__SHORT TASK__. Reproduce the entries below word for word, beginning with the line that contains "The image size is (216, 141)." and ending with the line that contains "This screenshot has height=186, width=248.", with both of those lines included. Leave out everything before and after that stretch.

**** EXERCISE MATERIALS ****

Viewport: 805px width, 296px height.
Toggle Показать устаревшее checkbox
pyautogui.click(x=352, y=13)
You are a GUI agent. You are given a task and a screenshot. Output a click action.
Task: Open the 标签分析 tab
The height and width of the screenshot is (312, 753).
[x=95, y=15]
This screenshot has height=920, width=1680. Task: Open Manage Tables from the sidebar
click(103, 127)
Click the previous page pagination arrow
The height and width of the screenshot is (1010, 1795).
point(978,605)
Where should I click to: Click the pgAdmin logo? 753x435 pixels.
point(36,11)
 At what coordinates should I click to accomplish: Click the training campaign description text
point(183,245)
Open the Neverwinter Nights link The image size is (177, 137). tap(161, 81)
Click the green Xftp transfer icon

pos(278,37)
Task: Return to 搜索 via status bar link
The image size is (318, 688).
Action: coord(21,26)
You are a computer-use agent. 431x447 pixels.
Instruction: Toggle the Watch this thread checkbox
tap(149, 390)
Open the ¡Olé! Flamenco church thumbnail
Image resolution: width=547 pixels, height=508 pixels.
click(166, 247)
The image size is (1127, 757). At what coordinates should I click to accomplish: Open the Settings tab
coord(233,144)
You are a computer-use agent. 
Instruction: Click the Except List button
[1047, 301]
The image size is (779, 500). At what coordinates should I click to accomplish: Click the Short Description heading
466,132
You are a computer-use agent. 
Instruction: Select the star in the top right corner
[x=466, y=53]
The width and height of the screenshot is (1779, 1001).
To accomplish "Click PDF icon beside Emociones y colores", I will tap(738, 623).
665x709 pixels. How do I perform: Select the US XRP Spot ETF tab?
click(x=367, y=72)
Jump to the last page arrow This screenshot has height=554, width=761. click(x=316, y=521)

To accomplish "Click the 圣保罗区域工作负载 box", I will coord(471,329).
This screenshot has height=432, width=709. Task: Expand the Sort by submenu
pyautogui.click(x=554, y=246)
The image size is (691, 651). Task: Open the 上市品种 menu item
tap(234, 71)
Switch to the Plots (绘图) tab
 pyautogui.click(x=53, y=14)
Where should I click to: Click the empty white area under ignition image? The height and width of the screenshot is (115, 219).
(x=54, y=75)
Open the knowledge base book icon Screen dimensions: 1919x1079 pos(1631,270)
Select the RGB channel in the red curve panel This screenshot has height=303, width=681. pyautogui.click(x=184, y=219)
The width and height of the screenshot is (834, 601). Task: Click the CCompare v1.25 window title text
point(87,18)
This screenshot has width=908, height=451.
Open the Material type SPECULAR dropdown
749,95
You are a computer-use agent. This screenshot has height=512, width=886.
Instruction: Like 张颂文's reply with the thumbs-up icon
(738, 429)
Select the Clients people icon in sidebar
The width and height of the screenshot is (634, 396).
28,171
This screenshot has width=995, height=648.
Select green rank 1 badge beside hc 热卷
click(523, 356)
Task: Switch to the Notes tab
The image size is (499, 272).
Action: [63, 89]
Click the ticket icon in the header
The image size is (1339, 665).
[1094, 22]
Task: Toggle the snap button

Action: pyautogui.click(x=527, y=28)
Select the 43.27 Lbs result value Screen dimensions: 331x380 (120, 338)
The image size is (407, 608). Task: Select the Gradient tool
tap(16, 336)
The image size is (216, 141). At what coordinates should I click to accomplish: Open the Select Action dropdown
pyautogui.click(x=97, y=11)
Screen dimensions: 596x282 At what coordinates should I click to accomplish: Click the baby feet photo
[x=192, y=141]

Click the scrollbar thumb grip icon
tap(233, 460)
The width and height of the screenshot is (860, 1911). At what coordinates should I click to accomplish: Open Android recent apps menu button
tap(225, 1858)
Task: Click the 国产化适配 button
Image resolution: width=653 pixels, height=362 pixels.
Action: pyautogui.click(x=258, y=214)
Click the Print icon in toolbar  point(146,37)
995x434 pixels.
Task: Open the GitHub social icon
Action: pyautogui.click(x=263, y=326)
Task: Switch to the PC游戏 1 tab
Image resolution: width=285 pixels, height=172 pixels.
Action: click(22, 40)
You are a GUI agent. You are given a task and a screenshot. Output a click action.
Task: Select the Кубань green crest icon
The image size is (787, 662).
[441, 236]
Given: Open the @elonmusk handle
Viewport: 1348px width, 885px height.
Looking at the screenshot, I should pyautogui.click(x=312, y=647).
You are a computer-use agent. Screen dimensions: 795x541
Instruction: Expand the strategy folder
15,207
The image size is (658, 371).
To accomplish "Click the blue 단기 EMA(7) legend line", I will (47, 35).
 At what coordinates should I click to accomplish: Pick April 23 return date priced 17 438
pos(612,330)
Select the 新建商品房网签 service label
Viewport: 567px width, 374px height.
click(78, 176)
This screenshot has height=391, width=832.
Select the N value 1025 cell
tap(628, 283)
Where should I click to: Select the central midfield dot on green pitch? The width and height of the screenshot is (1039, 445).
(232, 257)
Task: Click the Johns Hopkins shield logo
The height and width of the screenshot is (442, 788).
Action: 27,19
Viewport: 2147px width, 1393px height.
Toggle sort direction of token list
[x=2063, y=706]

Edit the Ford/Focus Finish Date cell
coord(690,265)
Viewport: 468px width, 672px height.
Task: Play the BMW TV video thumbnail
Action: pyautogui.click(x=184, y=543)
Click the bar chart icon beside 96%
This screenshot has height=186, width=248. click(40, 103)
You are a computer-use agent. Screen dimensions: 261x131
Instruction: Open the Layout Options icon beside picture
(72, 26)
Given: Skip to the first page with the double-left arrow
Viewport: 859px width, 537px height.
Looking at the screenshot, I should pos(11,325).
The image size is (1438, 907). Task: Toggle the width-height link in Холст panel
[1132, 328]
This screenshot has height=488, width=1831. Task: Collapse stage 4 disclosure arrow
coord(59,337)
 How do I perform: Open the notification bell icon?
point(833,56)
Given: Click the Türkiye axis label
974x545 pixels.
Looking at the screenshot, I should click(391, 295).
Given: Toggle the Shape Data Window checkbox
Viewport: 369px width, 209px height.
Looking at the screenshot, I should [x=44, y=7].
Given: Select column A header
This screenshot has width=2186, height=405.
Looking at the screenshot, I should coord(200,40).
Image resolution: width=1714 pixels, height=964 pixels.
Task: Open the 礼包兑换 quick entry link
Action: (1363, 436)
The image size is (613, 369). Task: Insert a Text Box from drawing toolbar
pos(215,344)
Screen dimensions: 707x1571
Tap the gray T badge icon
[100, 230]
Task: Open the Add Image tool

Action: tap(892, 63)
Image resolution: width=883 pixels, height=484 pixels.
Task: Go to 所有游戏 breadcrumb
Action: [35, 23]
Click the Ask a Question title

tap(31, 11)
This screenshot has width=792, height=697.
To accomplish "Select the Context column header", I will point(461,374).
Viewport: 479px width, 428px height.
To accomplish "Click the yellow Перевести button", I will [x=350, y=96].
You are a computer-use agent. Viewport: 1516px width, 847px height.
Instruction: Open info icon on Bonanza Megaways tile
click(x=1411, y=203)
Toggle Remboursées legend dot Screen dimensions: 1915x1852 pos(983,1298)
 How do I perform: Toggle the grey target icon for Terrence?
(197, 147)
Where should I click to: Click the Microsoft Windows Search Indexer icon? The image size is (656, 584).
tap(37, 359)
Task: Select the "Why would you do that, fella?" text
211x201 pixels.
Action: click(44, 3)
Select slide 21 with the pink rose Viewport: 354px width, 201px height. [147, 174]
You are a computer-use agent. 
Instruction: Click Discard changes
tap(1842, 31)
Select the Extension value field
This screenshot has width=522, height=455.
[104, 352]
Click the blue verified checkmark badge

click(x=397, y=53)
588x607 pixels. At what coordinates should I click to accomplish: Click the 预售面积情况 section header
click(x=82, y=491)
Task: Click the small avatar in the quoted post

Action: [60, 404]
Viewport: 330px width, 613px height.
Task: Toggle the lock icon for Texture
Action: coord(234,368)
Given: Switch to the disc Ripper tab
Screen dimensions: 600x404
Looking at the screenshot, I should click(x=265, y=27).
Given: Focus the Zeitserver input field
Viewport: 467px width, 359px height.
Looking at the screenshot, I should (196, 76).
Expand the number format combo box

****

__FINAL ANSWER__.
The image size is (216, 141). At what coordinates should I click to accomplish: Open the Select Action dropdown
pyautogui.click(x=97, y=11)
Screen dimensions: 596x282 At what coordinates should I click to accomplish: Click the baby feet photo
[x=192, y=141]

Click the scrollbar thumb grip icon
tap(233, 460)
The width and height of the screenshot is (860, 1911). At what coordinates should I click to accomplish: Open Android recent apps menu button
tap(225, 1858)
Task: Click the 国产化适配 button
Image resolution: width=653 pixels, height=362 pixels.
Action: pyautogui.click(x=258, y=214)
Click the Print icon in toolbar  point(146,37)
995x434 pixels.
Task: Open the GitHub social icon
Action: pyautogui.click(x=263, y=326)
Task: Switch to the PC游戏 1 tab
Image resolution: width=285 pixels, height=172 pixels.
Action: click(22, 40)
You are a GUI agent. You are given a task and a screenshot. Output a click action.
Task: Select the Кубань green crest icon
The image size is (787, 662).
[441, 236]
Given: Open the @elonmusk handle
Viewport: 1348px width, 885px height.
Looking at the screenshot, I should pyautogui.click(x=312, y=647).
You are a computer-use agent. Screen dimensions: 795x541
Instruction: Expand the strategy folder
15,207
The image size is (658, 371).
To accomplish "Click the blue 단기 EMA(7) legend line", I will (47, 35).
 At what coordinates should I click to accomplish: Pick April 23 return date priced 17 438
pos(612,330)
Select the 新建商品房网签 service label
Viewport: 567px width, 374px height.
click(78, 176)
This screenshot has height=391, width=832.
Select the N value 1025 cell
tap(628, 283)
Where should I click to: Select the central midfield dot on green pitch? The width and height of the screenshot is (1039, 445).
(232, 257)
Task: Click the Johns Hopkins shield logo
The height and width of the screenshot is (442, 788).
Action: 27,19
Viewport: 2147px width, 1393px height.
Toggle sort direction of token list
[x=2063, y=706]

Edit the Ford/Focus Finish Date cell
coord(690,265)
Viewport: 468px width, 672px height.
Task: Play the BMW TV video thumbnail
Action: pyautogui.click(x=184, y=543)
Click the bar chart icon beside 96%
This screenshot has height=186, width=248. click(40, 103)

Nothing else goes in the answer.